Don’t talk. Write.

Click answered the door yesterday. I’ve told him not to do that. It scares people.

It didn’t scare this particular visitor. The Professor was waiting for me in the living room with a well-filled whisky glass in one hand and a fat cigar in the other.

“Ah, good evening,” he said. “I hope you don’t mind me helping myself to whisky. Your assistant said you might be some time.”

“I was clearing a drain in the kitchen.” I lifted a bottle of my current favoured tipple, a 1963 vintage Vacuum Cleaner Salesman, and poured a glass. “My wife insists on acting as though we have a waste disposal unit. We do, but he has his own room.”

The Professor smiled and took a large swig of his whisky. “Funny looking little chap, your assistant. Spanish?”

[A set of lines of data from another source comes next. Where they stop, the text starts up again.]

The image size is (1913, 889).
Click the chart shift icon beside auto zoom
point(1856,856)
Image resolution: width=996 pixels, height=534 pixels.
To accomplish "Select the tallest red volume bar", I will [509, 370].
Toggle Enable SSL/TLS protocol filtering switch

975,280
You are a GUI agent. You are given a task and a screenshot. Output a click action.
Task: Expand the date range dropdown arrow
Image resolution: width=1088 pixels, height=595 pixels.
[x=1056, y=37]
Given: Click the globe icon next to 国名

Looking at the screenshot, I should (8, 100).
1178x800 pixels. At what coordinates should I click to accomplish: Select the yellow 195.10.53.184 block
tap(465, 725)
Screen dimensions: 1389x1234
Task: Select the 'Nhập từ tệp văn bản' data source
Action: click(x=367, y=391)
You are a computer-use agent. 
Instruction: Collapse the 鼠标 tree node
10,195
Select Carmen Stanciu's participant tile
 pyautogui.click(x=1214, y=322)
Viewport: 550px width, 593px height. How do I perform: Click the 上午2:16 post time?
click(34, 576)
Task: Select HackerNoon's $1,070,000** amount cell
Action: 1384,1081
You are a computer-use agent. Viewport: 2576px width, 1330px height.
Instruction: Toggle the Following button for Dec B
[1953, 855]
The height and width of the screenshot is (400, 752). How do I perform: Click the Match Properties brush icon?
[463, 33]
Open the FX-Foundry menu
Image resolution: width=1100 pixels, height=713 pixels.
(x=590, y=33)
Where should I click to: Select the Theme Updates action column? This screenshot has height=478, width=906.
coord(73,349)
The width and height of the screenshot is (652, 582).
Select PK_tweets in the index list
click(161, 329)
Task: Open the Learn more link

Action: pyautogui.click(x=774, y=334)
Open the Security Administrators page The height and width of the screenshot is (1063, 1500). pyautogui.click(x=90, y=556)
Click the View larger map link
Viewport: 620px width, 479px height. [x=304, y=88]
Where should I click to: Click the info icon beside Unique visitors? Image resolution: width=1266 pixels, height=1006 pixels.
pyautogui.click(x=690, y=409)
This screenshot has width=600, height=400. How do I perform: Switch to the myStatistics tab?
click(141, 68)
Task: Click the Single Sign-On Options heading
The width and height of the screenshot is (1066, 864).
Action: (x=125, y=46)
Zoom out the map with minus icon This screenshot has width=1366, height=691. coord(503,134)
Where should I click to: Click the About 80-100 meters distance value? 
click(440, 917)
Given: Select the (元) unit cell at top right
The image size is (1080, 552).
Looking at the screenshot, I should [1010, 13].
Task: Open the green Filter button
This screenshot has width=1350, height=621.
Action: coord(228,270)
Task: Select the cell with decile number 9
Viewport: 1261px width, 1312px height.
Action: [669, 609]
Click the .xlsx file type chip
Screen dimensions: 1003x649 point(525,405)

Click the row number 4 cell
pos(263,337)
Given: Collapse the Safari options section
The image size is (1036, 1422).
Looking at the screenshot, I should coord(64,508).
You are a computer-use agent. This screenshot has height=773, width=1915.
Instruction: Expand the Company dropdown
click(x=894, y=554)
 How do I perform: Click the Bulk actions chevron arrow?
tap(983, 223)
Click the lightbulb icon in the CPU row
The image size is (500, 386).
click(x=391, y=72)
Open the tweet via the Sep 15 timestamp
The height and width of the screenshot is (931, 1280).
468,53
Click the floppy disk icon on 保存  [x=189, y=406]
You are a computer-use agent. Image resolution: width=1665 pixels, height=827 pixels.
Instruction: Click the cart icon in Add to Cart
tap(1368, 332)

I rolled my eyes. Click had been watching Don Quixote and as always, had picked up the accent. Fortunately there are no windmills nearby. “No,” I said, “he’s from… out of town.”

“Ah.” The Professor tapped the side of his nose. “Say no more.”

I showed him to a seat. “So what brings you out here in this cold weather?”

“A taxi. I think it was a taxi. Rusty box on wheels with a badly-trained gorilla driving?”

“Yes, that’s the local taxi. I wonder if old Sumpcrack McWheelspin has fitted any brakes yet?” I had never dared risk the taxi. The bus was dangerous enough and it moved at a snail’s pace compared to Sumpcrack. He spent a fortune upgrading the engine in his battered old Citroen but never bothered with anything else.

“It doesn’t seem likely.” The Professor placed his glass on the table. “He stopped by hitting a tree sideways. I think I’ll walk back to the village.”

“Yes, that’s probably best.”

“Anyway, I wanted to tell you I managed to get that ghosthunting book onto Amazon. Just the Kindle so far but it’s a start.”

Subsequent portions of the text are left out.